I can code web apps but not C++ or the like.  I understand what you mean, though.  When you're trying to get a specific task done as well as possible, good custom code smokes general-purpose apps (or libraries).  But that's why the rest of us rely on you 1337 programmers.  If you share your know-how and tools, we'll plug away with them and create some fairly cool stuff, even if it's not cutting-edge.
Logged
lycium
Fractal Supremo
*****
Posts: 1158



WWW
« Reply #7 on: March 19, 2007, 02:12:41 PM »

Nope.  QuickTime won't even open them.  Apple made a huge deal out of H.264 being the next big thing but is doing a poor job of supporting it.  I'm already tired of having to avoid using b-frames in order to maintain QT compatibility.

i hear that a lot from apple folks, it's a shame :|

They play in VLC, of course.  I don't know what's going on in the Julia2 anim, but it looks very cool.

thanks, unfortunately it's incomplete though - had to go to airport before the frames finished rendering!

I can code web apps but not C++ or the like.  I understand what you mean, though.  When you're trying to get a specific task done as well as possible, good custom code smokes general-purpose apps (or libraries).  But that's why the rest of us rely on you 1337 programmers.  If you share your know-how and tools, we'll plug away with them and create some fairly cool stuff, even if it's not cutting-edge.

careful who you call l33t, the truly l33t ones are easily offended and i would prefer not to incur their wrath...

as for making good tools, i've mentioned elsewhere on the forums that my partner in crime and i will be starting a commercial project soon; that ought to be flexible (read: scriptable) and have really good 3d rendering, so it should be quite a good foothold for exploration.
Logged

Duncan C
Fractal Fanatic
****
Posts: 348



WWW
« Reply #8 on: March 20, 2007, 12:28:22 AM »

I am also planning to create animations of various sorts "Movies." Still images are just the beginning. I think there's plenty of room for unique approaches to the problem.

fully agree with you. right now the only way to do real exploration (that i'm aware of) is to use ultrafractal or write your own app.

Sounds like ultrafractal is the 700 lb gorrila of the fractal rendering programs.

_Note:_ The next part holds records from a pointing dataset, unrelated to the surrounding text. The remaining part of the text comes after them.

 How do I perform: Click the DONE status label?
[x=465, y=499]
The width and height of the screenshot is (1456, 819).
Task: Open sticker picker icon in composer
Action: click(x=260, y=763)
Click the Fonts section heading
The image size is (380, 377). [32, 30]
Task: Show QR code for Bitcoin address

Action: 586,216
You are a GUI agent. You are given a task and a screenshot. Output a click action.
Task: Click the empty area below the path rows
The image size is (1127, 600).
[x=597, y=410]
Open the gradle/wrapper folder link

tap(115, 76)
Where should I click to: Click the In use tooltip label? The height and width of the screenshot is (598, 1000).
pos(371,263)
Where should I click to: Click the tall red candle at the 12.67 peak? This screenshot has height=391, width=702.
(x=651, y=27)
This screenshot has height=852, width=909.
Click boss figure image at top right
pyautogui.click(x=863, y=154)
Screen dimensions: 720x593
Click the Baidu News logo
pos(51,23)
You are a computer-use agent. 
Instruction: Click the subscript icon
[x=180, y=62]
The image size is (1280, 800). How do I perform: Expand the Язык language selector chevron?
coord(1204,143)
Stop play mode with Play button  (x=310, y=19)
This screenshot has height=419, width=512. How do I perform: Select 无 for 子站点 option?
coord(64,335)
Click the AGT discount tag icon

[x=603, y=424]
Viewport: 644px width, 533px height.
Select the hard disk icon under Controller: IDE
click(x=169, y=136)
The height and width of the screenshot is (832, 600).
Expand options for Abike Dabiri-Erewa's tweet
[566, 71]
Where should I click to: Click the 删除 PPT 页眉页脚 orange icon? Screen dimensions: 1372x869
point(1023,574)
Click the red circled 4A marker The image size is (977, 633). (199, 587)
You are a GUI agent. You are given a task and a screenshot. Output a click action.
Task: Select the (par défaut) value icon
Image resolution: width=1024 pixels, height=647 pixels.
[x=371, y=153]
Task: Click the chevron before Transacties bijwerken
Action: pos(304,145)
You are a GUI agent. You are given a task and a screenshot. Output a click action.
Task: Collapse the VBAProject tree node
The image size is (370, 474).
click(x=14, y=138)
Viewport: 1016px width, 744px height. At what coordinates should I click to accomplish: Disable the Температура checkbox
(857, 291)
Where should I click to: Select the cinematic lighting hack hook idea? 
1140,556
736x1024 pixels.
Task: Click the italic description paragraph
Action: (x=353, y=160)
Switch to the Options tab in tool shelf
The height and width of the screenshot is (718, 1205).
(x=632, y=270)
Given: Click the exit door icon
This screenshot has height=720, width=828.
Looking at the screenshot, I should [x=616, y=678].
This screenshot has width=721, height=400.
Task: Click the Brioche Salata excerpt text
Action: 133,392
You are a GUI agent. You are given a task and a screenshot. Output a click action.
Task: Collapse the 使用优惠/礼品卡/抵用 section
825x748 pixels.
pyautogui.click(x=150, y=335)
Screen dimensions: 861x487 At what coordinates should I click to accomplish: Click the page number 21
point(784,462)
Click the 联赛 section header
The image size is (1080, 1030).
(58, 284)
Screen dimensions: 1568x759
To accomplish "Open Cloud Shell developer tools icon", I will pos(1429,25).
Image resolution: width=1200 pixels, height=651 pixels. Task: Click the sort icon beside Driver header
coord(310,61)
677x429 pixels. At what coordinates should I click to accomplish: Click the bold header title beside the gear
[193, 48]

Is it expensive?
along those lines, i rendered some julia set animations a while back, and i think the results would be difficult to replicate with any of the apps out there today (they're in my fractographer.com/wip folder if you're interested but i'm not sure if quicktime will play that h.264 stream - they're encoded with x264). the problem is of course that it's all done from c++ code, and is not tweakable/saveable through a nice interface; while i firmly believe the one true way to fractal exploration is to code it yourself, compromises must be made for those who don't walk the programmer's path... the difficulty is maintaining flexibility while still being usable.

Those animations are cool. Thanks for showing them to me.

As far as performance, you say "...even an old processor can generate unviewably huge julia/mandelbrot images in seconds, using a completely naive, 10-seconds-to-program algorithm." That's news to me. Modern processors are much faster than the machines available back when I first tackled this, but a high magnifcation plot at a very high max iterations still makes even a high end computer sweat.

depends what you call sweat. with two 2.2ghz cores (amd x2, so weaker than you intel core 2 duo mac) i can produce this in some seconds: http://www.fractographer.com/propaganda/tlset.png
I'm still limping along with a 1.25 gHz PowerPC G4. I'm several generations behind the Core 2 duo. My wife has a Core duo (not Core 2 duo) MacBook. That's what I did my Intel timing on.

that has 144 supersamples per pixel, i don't remember the maximum iteration depth unfortunately. the iteration itself is done with my generic c++ complex number class, via operator overloading; i also wrote a very fast (double precision) sse-based iteration that would totally scream on your core 2 duo (since it's twice as fast doing sse than the athlon64), especially in 64bit mode... but the end result is that it's just not necessary (and specific to the mandelbrot/julia), and was done only for exercise.
I had never heard of SSE until your post. It sounds very much like Altavec for the PowerPC G4. I wonder if Apple's compiler generates SSE instructions for their Intel machines?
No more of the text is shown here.